The official advice in the story was drawn from a real leaflet issued by the British government in 1980, “Protect and Survive”. When the Wind Blows was attacked by the right-wing media and politicians and Briggs was accused of “peddling CND [Campaign for Nuclear Disarmament] propaganda”. Briggs responded, “I wasn’t even in CND at the time. People have criticised me for making fun of rather dim working-class people. But it was the government who assumed people were thick enough to follow such ridiculous advice.”

The growing danger of nuclear war, as well as similar useless and therefore deadly advice give during the COVID-19 pandemic, is proof of the continued relevance of Briggs’ moving story.

When the Wind Blows inspired an excellent film adaptation in 1986, with the central characters voiced by John Mills and Peggy Ashcroft, and a soundtrack by Roger Waters featuring David Bowie and Hugh Cornwell of The Stranglers.

Tributes to Briggs have mostly been silent on his next work, The Tin-Pot Foreign General and the Old Iron Woman (1984). An impassioned denunciation of the 1982 Falklands/Malvinas war begins with two quotes, one from Albert Einstein, “Nationalism is an infantile disease. It is the measles of mankind” and Samuel Johnson’s, “Patriotism is the last refuge of a scoundrel”. 

The Tin-Pot Foreign General and the Old Iron Woman (first edition cover)

Briggs depicts a war over “a sad little island” between Argentina’s General Leopoldo Galtieri and Britain’s Margaret Thatcher, which is won by the Old Iron Woman at terrible human cost—“all real men, made of flesh and blood.”

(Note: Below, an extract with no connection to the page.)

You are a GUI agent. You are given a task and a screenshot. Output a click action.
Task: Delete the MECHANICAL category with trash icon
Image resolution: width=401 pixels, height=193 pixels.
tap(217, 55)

At the victory celebrations staged by the Old Iron Woman, “the soldiers with bits of their bodies missing were not invited to take part… in case the sight of them spoiled the rejoicing.”

Briggs’ final book, Time for Lights Out (2019), is a poignant, funny and honest exploration of the experience of ageing and reaching the end of life in the form of a patchwork of verse, drawings and random thoughts.

Briggs’ work is admired, even loved, by millions of children and adults alike as he didn’t compromise with what he told them. A fidelity to ideas and principles, usually celebrating the downtrodden and castigating injustice, were always more important to him than what he should say and to whom. As he once told a reporter, “I don’t usually think about whether a book is for children or adults. After a child has learned to read fluently, at about eight or nine, then the whole idea of categorising them seems a bit daft.”